Return every line of the data below, exactly.

══ Entries supplied

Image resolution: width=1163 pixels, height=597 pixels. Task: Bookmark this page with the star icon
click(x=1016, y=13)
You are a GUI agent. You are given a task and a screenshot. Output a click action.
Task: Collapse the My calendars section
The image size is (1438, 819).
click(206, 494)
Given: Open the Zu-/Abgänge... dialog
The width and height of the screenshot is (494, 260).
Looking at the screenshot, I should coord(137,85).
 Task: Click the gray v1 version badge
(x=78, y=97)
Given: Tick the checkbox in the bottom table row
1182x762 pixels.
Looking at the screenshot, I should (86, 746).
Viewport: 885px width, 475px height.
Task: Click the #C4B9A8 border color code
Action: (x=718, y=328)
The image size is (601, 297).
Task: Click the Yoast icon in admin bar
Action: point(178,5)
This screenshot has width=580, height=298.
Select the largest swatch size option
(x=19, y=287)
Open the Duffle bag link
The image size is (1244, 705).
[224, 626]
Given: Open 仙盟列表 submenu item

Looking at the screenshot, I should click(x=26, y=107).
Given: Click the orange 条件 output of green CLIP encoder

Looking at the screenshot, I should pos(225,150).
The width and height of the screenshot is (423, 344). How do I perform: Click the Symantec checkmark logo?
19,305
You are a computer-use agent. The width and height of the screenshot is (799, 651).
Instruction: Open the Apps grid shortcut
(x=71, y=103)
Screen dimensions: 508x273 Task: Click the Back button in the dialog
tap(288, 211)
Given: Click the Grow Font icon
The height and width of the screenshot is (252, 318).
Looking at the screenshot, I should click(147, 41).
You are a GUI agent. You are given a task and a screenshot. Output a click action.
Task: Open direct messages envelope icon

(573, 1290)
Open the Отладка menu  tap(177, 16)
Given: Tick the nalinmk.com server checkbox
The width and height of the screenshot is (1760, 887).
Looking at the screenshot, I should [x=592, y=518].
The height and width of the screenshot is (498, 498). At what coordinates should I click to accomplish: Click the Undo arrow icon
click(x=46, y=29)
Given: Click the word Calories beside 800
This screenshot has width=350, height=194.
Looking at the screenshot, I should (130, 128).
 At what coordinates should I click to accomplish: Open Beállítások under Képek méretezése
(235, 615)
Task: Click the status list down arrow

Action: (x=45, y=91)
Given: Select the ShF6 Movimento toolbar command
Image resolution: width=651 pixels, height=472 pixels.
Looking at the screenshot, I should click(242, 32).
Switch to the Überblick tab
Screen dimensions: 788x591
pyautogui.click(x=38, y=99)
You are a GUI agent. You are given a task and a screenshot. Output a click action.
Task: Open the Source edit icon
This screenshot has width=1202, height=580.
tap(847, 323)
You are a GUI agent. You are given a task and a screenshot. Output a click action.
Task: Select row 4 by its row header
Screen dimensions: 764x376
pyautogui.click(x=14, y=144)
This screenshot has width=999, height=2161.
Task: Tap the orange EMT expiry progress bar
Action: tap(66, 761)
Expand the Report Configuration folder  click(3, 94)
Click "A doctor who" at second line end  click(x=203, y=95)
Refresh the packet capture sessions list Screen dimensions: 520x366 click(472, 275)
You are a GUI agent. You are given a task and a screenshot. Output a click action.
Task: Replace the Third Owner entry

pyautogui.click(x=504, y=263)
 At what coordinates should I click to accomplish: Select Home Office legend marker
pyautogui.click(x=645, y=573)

════

Reply to the task
Image resolution: width=1163 pixels, height=597 pixels. Task: Bookmark this page with the star icon
click(x=1016, y=13)
You are a GUI agent. You are given a task and a screenshot. Output a click action.
Task: Collapse the My calendars section
The image size is (1438, 819).
click(206, 494)
Given: Open the Zu-/Abgänge... dialog
The width and height of the screenshot is (494, 260).
Looking at the screenshot, I should coord(137,85).
 Task: Click the gray v1 version badge
(x=78, y=97)
Given: Tick the checkbox in the bottom table row
1182x762 pixels.
Looking at the screenshot, I should (86, 746).
Viewport: 885px width, 475px height.
Task: Click the #C4B9A8 border color code
Action: (x=718, y=328)
The image size is (601, 297).
Task: Click the Yoast icon in admin bar
Action: point(178,5)
This screenshot has width=580, height=298.
Select the largest swatch size option
(x=19, y=287)
Open the Duffle bag link
The image size is (1244, 705).
[224, 626]
Given: Open 仙盟列表 submenu item

Looking at the screenshot, I should click(x=26, y=107).
Given: Click the orange 条件 output of green CLIP encoder

Looking at the screenshot, I should pos(225,150).
The width and height of the screenshot is (423, 344). How do I perform: Click the Symantec checkmark logo?
19,305
You are a computer-use agent. The width and height of the screenshot is (799, 651).
Instruction: Open the Apps grid shortcut
(x=71, y=103)
Screen dimensions: 508x273 Task: Click the Back button in the dialog
tap(288, 211)
Given: Click the Grow Font icon
The height and width of the screenshot is (252, 318).
Looking at the screenshot, I should click(147, 41).
You are a GUI agent. You are given a task and a screenshot. Output a click action.
Task: Open direct messages envelope icon

(573, 1290)
Open the Отладка menu  tap(177, 16)
Given: Tick the nalinmk.com server checkbox
The width and height of the screenshot is (1760, 887).
Looking at the screenshot, I should [x=592, y=518].
The height and width of the screenshot is (498, 498). At what coordinates should I click to accomplish: Click the Undo arrow icon
click(x=46, y=29)
Given: Click the word Calories beside 800
This screenshot has width=350, height=194.
Looking at the screenshot, I should (130, 128).
 At what coordinates should I click to accomplish: Open Beállítások under Képek méretezése
(235, 615)
Task: Click the status list down arrow

Action: (x=45, y=91)
Given: Select the ShF6 Movimento toolbar command
Image resolution: width=651 pixels, height=472 pixels.
Looking at the screenshot, I should click(242, 32).
Switch to the Überblick tab
Screen dimensions: 788x591
pyautogui.click(x=38, y=99)
You are a GUI agent. You are given a task and a screenshot. Output a click action.
Task: Open the Source edit icon
This screenshot has width=1202, height=580.
tap(847, 323)
You are a GUI agent. You are given a task and a screenshot. Output a click action.
Task: Select row 4 by its row header
Screen dimensions: 764x376
pyautogui.click(x=14, y=144)
This screenshot has width=999, height=2161.
Task: Tap the orange EMT expiry progress bar
Action: tap(66, 761)
Expand the Report Configuration folder  click(3, 94)
Click "A doctor who" at second line end  click(x=203, y=95)
Refresh the packet capture sessions list Screen dimensions: 520x366 click(472, 275)
You are a GUI agent. You are given a task and a screenshot. Output a click action.
Task: Replace the Third Owner entry

pyautogui.click(x=504, y=263)
 At what coordinates should I click to accomplish: Select Home Office legend marker
pyautogui.click(x=645, y=573)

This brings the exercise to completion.